— TO DO —
Write out every line below that contains "dimensions".

[Stored items from a collection]
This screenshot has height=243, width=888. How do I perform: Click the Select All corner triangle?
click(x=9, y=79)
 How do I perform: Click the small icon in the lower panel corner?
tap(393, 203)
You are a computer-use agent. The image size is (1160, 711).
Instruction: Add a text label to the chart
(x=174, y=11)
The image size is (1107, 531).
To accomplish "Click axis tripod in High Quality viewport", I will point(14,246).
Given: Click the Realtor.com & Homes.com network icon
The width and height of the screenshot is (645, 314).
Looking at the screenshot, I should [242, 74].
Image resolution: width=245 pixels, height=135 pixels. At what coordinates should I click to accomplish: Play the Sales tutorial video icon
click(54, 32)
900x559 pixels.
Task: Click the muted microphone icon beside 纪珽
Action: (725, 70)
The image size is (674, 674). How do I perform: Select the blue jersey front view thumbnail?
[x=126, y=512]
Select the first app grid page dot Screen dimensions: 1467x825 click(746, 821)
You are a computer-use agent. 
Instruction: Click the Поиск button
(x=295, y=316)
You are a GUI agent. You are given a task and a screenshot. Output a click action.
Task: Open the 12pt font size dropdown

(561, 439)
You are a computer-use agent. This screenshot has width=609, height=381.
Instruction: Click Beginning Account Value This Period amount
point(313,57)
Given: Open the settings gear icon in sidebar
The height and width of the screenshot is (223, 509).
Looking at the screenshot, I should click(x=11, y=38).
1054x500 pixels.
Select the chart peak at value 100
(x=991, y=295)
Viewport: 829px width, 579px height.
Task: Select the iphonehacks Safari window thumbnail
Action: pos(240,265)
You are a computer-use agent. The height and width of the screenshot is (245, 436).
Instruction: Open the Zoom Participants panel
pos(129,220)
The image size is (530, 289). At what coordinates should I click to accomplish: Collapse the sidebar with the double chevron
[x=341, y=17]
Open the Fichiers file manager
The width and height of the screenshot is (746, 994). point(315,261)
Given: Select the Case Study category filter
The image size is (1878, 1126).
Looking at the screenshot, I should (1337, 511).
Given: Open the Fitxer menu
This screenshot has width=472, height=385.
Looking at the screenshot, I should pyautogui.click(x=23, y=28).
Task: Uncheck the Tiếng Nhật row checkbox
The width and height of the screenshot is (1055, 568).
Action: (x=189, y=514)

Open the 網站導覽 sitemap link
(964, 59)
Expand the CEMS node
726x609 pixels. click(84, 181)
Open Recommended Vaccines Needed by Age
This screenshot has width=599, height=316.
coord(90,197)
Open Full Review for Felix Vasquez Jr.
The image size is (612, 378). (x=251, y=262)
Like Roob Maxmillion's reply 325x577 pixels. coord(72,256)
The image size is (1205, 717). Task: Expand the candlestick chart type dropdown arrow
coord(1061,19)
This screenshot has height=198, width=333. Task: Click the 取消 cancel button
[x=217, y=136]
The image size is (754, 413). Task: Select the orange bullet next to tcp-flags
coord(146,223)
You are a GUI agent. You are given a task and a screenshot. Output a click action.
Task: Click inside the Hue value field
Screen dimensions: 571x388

— EXERCISE RESPONSE —
Select the first app grid page dot Screen dimensions: 1467x825 click(746, 821)
Screen dimensions: 571x388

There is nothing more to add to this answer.